Tactile Books Advancement Group (TBAG)
61 Princess Way, London SW19 6JB UK
(44) 20-8789-9575 [overseas]
[email protected]
TBAG works to promote the availability of tactile books for blind and low-vision children. The Website provides information about designing, producing, buying, borrowing, and using books with tactile illustrations. Guidelines for publishers, authors, and illustrators give advice about small changes that can make a big difference.

Hungry Fingers
Contact: Boguslaw Marek, [email protected]
Products from Hungry Fingers are designed to help blind children understand and make use of spatial concepts. Among the available products is the Transfograph, a tool for explaining the relationship between three-dimensional objects and two-dimensional drawings. The Space Master uses geometric shapes to increase the child's confidence in managing space. Listen and Touch Books introduce drawings one step at a time. These books are available in English, German, Dutch, and Hungarian.
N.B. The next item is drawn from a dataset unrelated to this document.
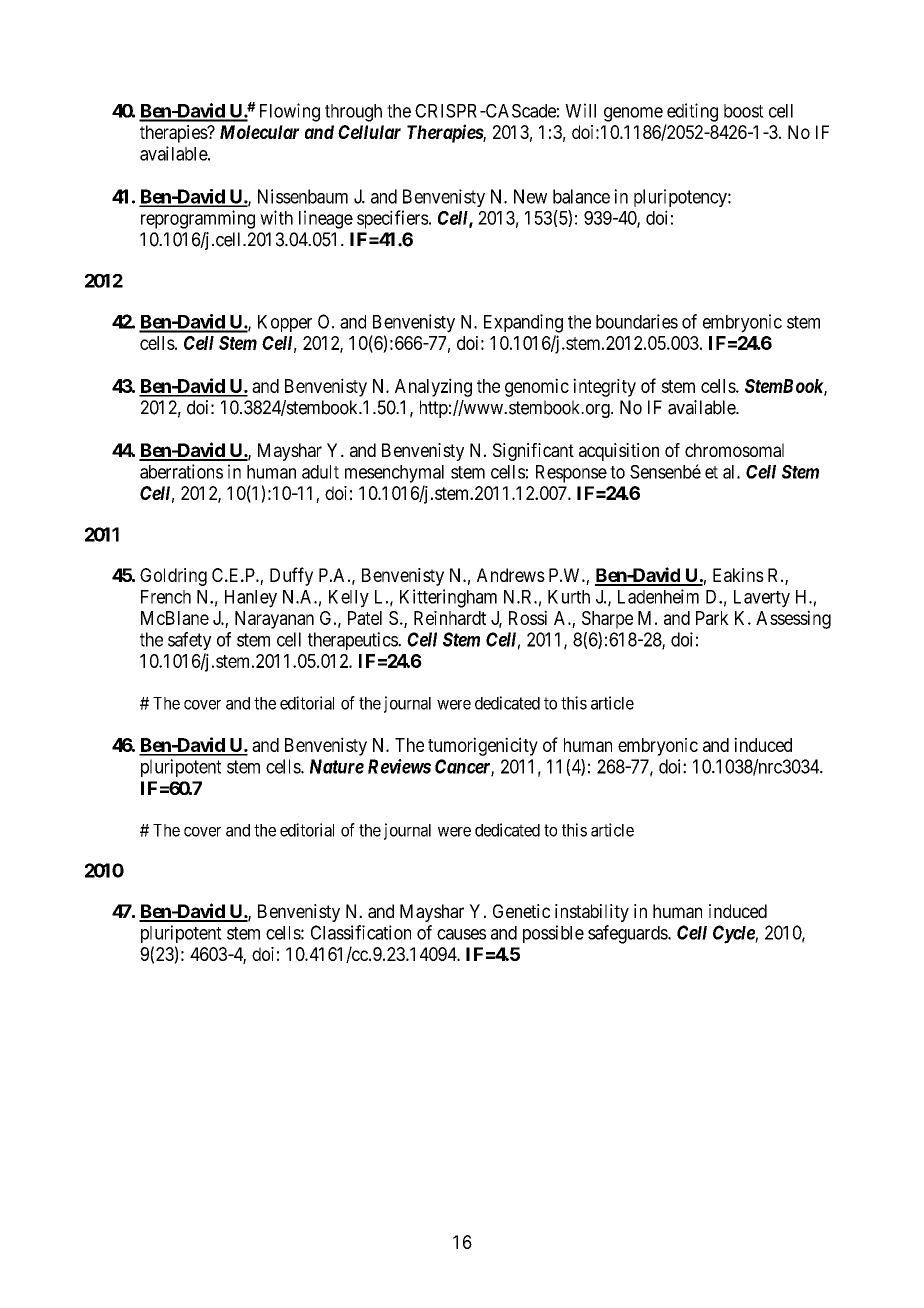 Image resolution: width=924 pixels, height=1308 pixels. Describe the element at coordinates (260, 132) in the screenshot. I see `Molecular` at that location.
Getting Started with the iPhone
by Anna Dresner and Dean Martineau
National Braille Press
88 St. Stephen St., Boston, MA 02115
Available in Braille, eBraille, ASCII, and DAISY formats
The iPhone is an amazingly versatile device, and Apple has made it fully accessible off the shelf. Yet how does a blind user harness the power of this extraordinary gadget? The answers are packed into this new offering from National Braille Press. Learn about selecting an iPhone, setting up basic configurations, and purchasing and using apps to create an endless range of options.

 Read How You Want
(800) 797-9277
Contact: Bradi Grebien-Samko,  [email protected]
Based in Sydney, Australia, Read How You Want is a publishing company that produces books in a variety of alternative formats and sells them at prices comparable to those of books in standard print. Books are printed on demand and are distributed to readers in countries covered by the book's copyright. Titles are available in seven print sizes as well as Braille and electronic (DAISY) versions. Thousands of titles are currently listed, including fiction and nonfiction for children and adults.

Bookshare is an ever-expanding library of downloadable electronic books for people who cannot access regular print. With about ninety thousand books in English and Spanish, including textbooks at all grade levels, Bookshare is the world's largest library of accessible titles. The collection grows by more than one hundred titles per day. Bookshare is free for all U.S. students with qualifying disabilities, thanks to a grant from the U.S. Department of Education Office of Special Education Programs (OSEP). The Website includes pages for parents and teachers that explain how Bookshare works and offer suggestions for using it to encourage reading and language skills.

Seedlings Braille Books for Children
(800) 777-8552
[email protected]
Seedlings offers low-cost Braille books for blind children from infancy through the teen years. By registering for the 2011 Book Angel Program, children can receive two Seedlings books free of charge.


Blind Mice Mart
Blind Mice Mart has an impressive selection of games and play equipment. Regulation-size audible balls for soccer and basketball, the Brailled Talking U.S. Puzzle Map, and tactile board games such as chess and Snakes and Ladders are among the many products available.

Independence Market
The NFB's Independence Market sells tactile versions of classic games including backgammon, Battleship, checkers, and Sudoku; ringing athletic balls; a beeping Frisbee; and tactile coloring books.